3.2 Time-varying properties of descriptive statistics

Fig 3 illustrates the average, standard deviation (SD), kurtosis, and skewness calculated with a 548-day rolling window. Interestingly, they vary considerably over time. Whilst the kurtosis before 2017 is very high (i.e., more than 10), it decreases after 2017. Recently, it has taken a value of around 6, which is still higher than the Gaussian kurtosis. The origin of high kurtosis could be a fat-tailed return distribution that means higher price variations are observed more often. At the early stage of Bitcoin market, the tail index μ of the cumulative return distribution is found to be μ ≈ 2, which is referred to as the inverse square law [60]. The similar tail indces are have also been reported in [61] This is sharply contrast to the well-known inverse cubic law for other assets [6265], in which the tail index μ is μ ≈ 3. The inverse square law observed in the Bitcoin market, however, is not permanent.

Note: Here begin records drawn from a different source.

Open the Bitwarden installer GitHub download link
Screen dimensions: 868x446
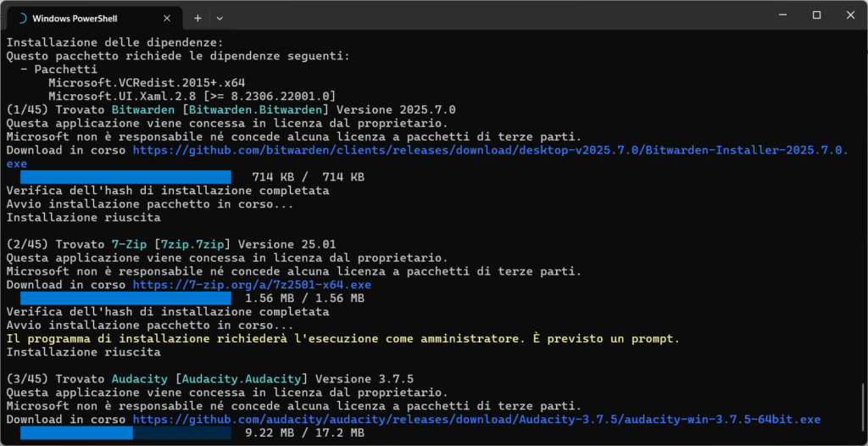coord(490,150)
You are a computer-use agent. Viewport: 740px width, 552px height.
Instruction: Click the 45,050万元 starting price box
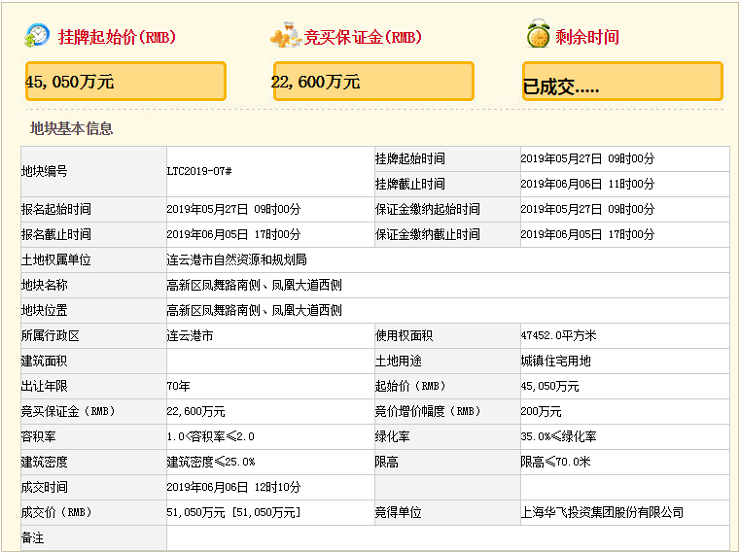point(125,81)
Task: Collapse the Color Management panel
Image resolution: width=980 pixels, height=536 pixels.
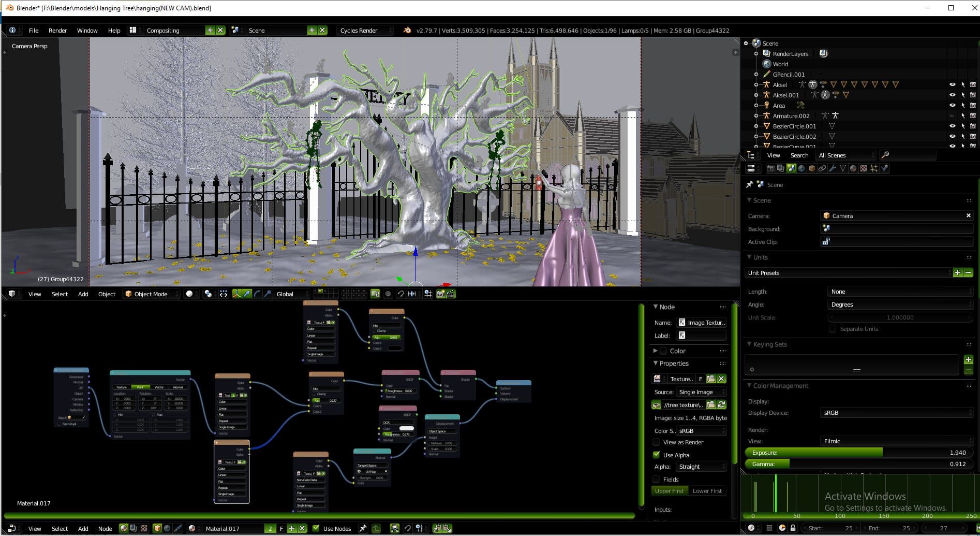Action: pos(780,386)
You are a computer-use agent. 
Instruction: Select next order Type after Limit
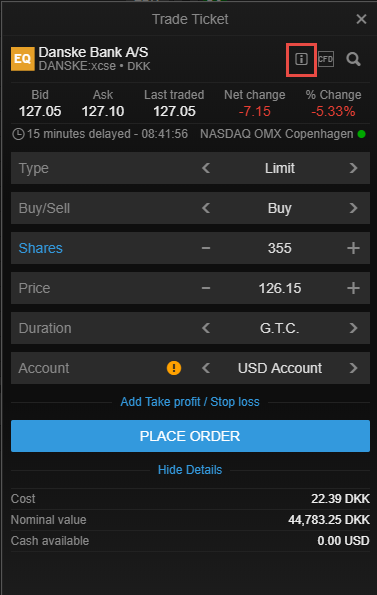coord(353,168)
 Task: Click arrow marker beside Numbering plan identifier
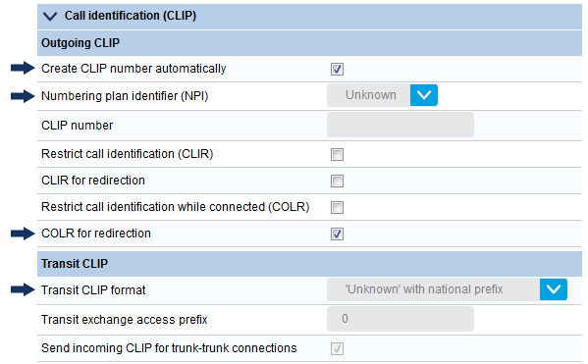click(23, 96)
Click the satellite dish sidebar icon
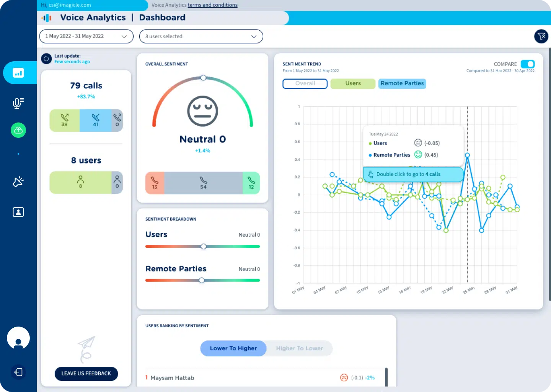The height and width of the screenshot is (392, 551). pos(18,181)
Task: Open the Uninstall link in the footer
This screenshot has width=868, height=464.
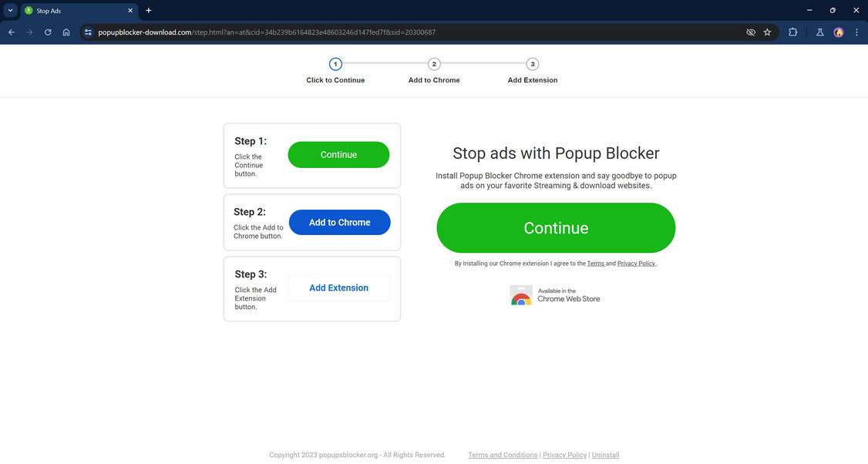Action: (605, 455)
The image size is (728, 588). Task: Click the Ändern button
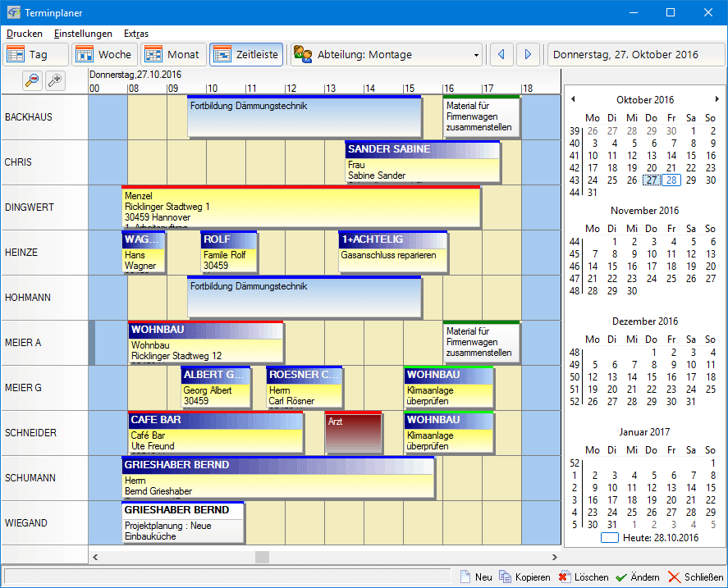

The recent Bitcoin data up to 2017 show that the tail index comes close to 3, which suggests that the Bitcoin market is becoming more mature [47]. Further studies [66, 67] also indicate the change of the tail index to 3. It is also worth noting that the recent COVID-19 pandemic considerably affects the cryptocurrency market and as a result the market experiences a volatile period in which the tail index varies [13].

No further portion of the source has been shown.